Problem to work on: Nothing but the lines below between the line holding "Select the 转换 convert tab" and the line holding "Ask support about", inclusive, should appear in the answer, each set down exactly.
------ Extracted information ------
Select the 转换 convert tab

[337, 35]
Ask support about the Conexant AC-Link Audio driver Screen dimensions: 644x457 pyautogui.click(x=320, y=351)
------
------ Extracted information ------
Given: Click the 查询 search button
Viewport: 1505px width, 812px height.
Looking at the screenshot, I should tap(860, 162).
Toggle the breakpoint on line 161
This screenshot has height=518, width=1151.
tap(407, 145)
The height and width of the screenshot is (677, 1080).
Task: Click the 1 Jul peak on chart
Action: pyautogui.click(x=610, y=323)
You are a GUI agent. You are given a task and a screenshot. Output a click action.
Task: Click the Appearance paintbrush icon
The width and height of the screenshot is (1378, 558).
------
------ Extracted information ------
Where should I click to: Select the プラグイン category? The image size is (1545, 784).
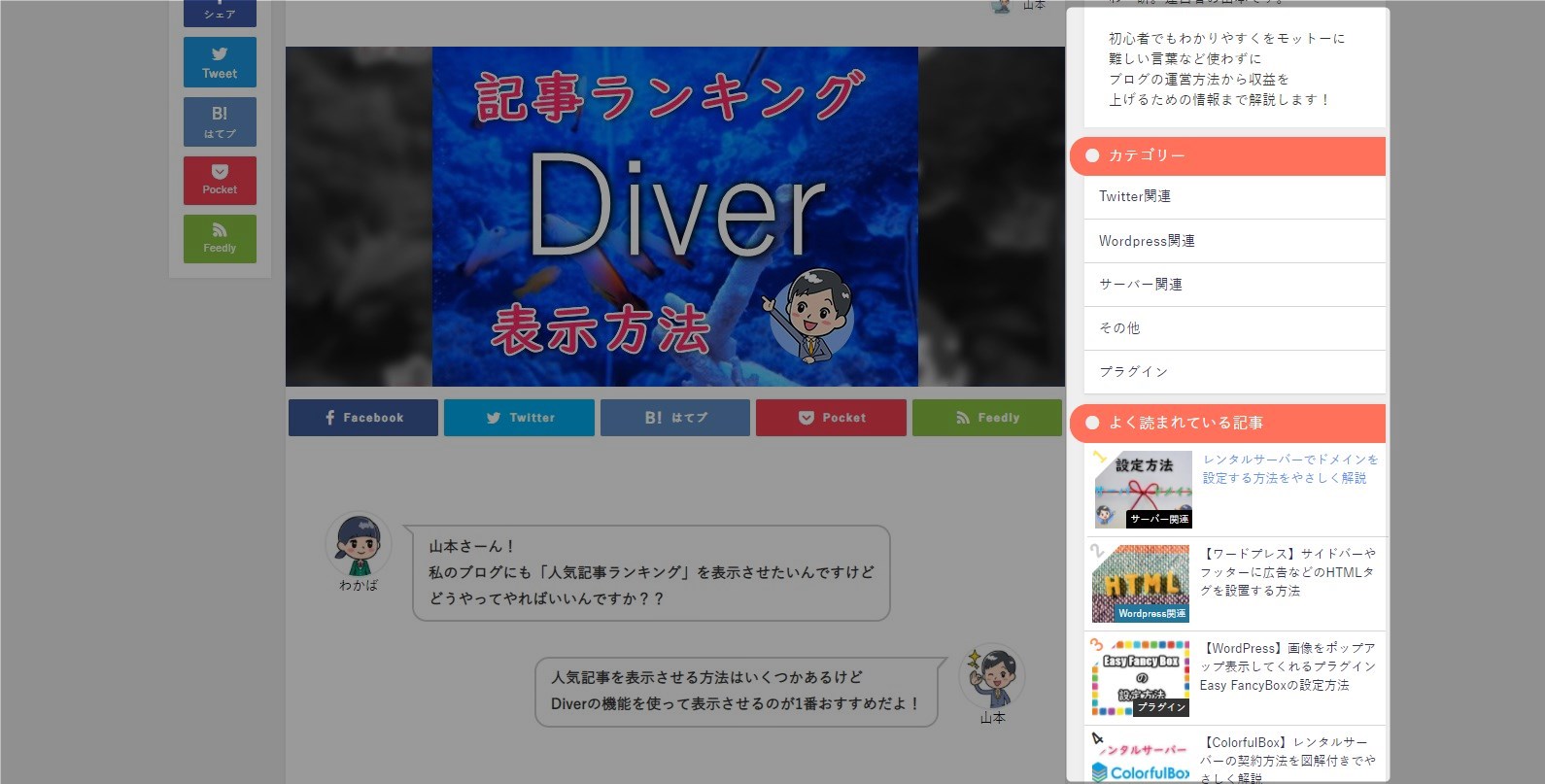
------
Response box:
Select the 转换 convert tab

[337, 35]
Ask support about the Conexant AC-Link Audio driver Screen dimensions: 644x457 pyautogui.click(x=320, y=351)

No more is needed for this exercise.